I also want to be mention that the driver of this issue is a Maven dependency convergence error whose simple workaround is to exclude the transitive dependency on the older ASM in the consuming application. Should we just leave this as is?
Comment From: wilkinsona
Should we just leave this as is?
I think so. I think all we can really do here is make sure that Spring projects are good citizens and make use of spring-core's shaded ASM. That was my feeling when I routed https://github.com/spring-projects/spring-boot/issues/24218 to Spring Cloud Contract and that hasn't changed.
Comment From: onobc
... is make sure that Spring projects are good citizens and make use of spring-core's shaded ASM.
Agreed.
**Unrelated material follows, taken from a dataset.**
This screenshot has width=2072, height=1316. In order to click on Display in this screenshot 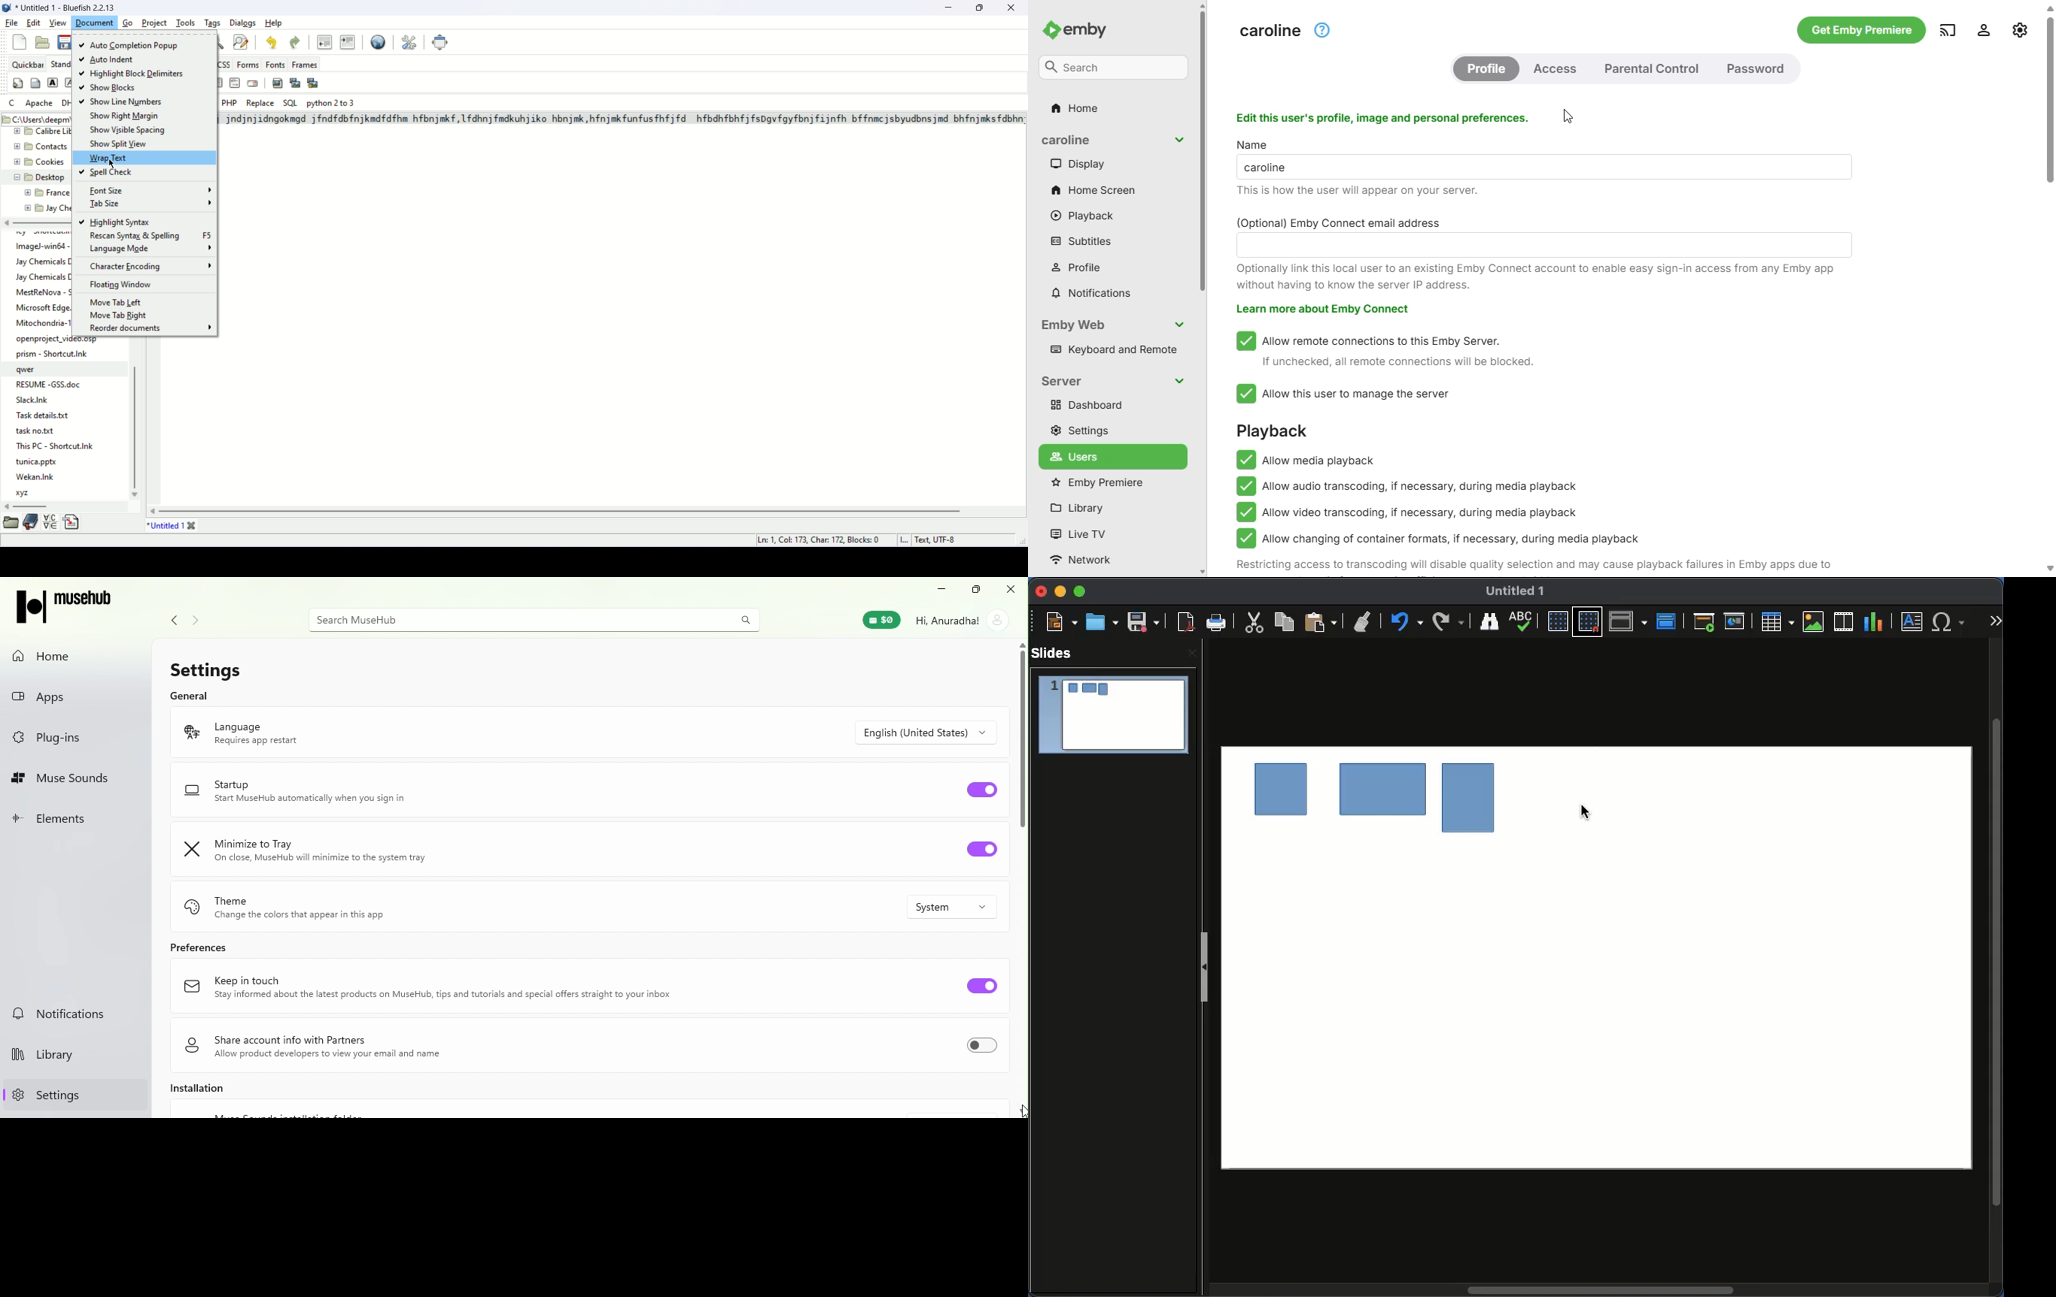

However, spring-boot-starter-test is violating that rule by relying on a lib that is not a good citizen and carries w/ it the older ASM.
Comment From: wilkinsona
The rule only applies to Spring projects that naturally have a dependency on spring-core anyway. Other projects should shade ASM themselves rather than tying themselves to Spring.
There's always likely to be third-party code with transitive dependencies on ASM. As long as the Spring portfolio doesn't contribute to the problem with its own direct dependencies on ASM, I think that's the best we can do.
Thanks anyway for the PR, but I think it's best if we leave this as-is.
Comment From: onobc
@wilkinsona - one more clarifying question - would you agree then based on the same reasoning as here that Spring Cloud Contract should do nothing for this case either? It brings in json-path just like spring-boot-starter-test does.
Comment From: wilkinsona
IMO, Spring Cloud Contract's dependency on json-path is fine and doesn't need any exclusions. What I think should change is that SCC should use CGLib from spring-core rather than as a dependency. This will have the knock-on effect of removing CGLib's transitive dependency on ASM from the equation.
Comment From: onobc
@wilkinsona I just got a notification that json-path finally has a new release. This gives us the ability to affect that project w/ pull requests if needed down the road. Just wanted to share that info as my original description in this pull request noted that there had not been a release in years.